Iconography

The word “iconography” is a Latinised compound word, from the Greek, “eikon” and “graphia”. Icon means “image” and graphy is “to write”. Any fine art activity (other than sculpture) is referred to in the Greek and Russian languages as “writing”, not painting. Some other examples of words ending in “graphy” are geography, calligraphy, photography, cartography, etc. and all mean “to write”, with the method or subject matter used as the first part of the word. So, iconography is to “write” an icon, even though we use paints, brushes and various other “painterly” methods to create the icon. Over a thousand years before the creation of computer “icons” there were icons in existence!

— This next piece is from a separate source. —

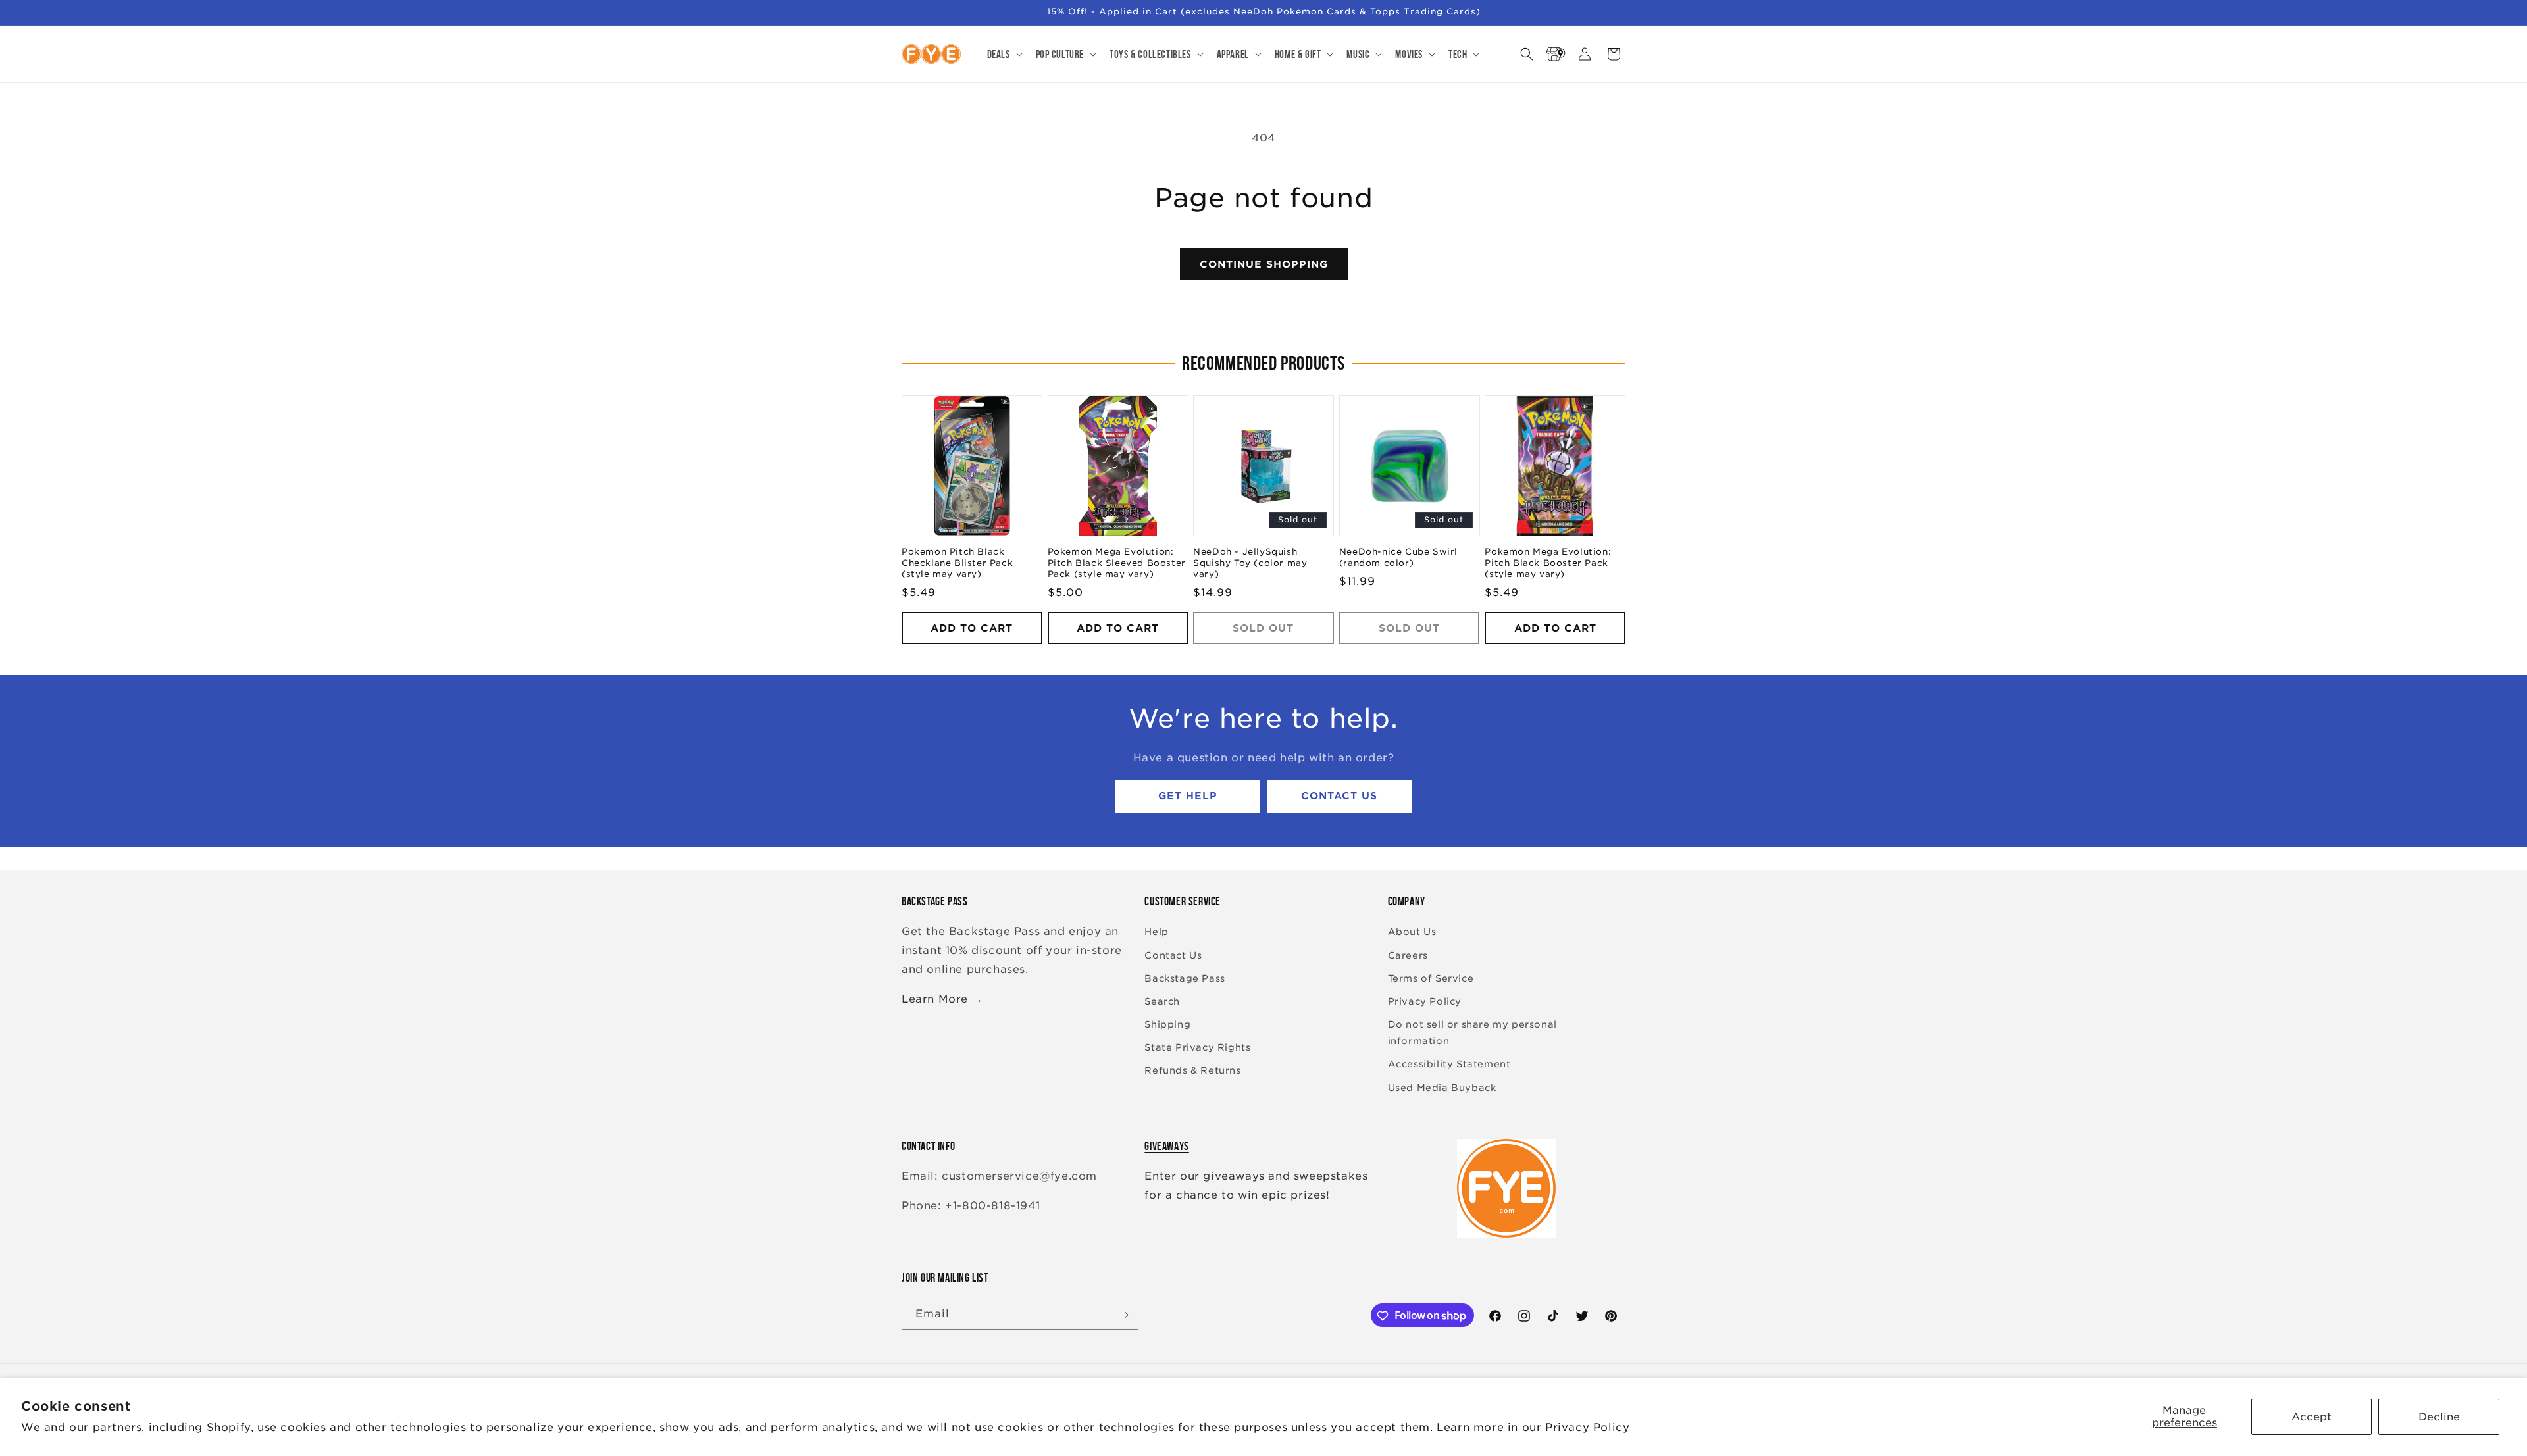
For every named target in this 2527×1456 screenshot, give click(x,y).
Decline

The designs that contemporary iconographers use must come from a Church approved prototype. The Eastern Orthodox Church considers itself the sole arbiter of an authentic icon and has usually commissioned the first icon of each subject. Iconographers may need to be satisifed with icon books or viewing collections online, unless they are able to travel to where the ancient icons are kept, mostly in Greece, on Mount Athos, Hagia Sophia in Byzantium (now Istanbul), in Sinai at St. Catherine’s Monastery or in Russia, mostly in State Museums or warehouses.

Early iconographers left behind “Pattern Books”, essentially their working notebooks, detailing garments worn, colors used and objects pertinent to the Saint being depicted. These pattern books makes it possible for contemporary iconographers to see exactly how a Master Iconographer in the 1500s or 1600s would have written an icon.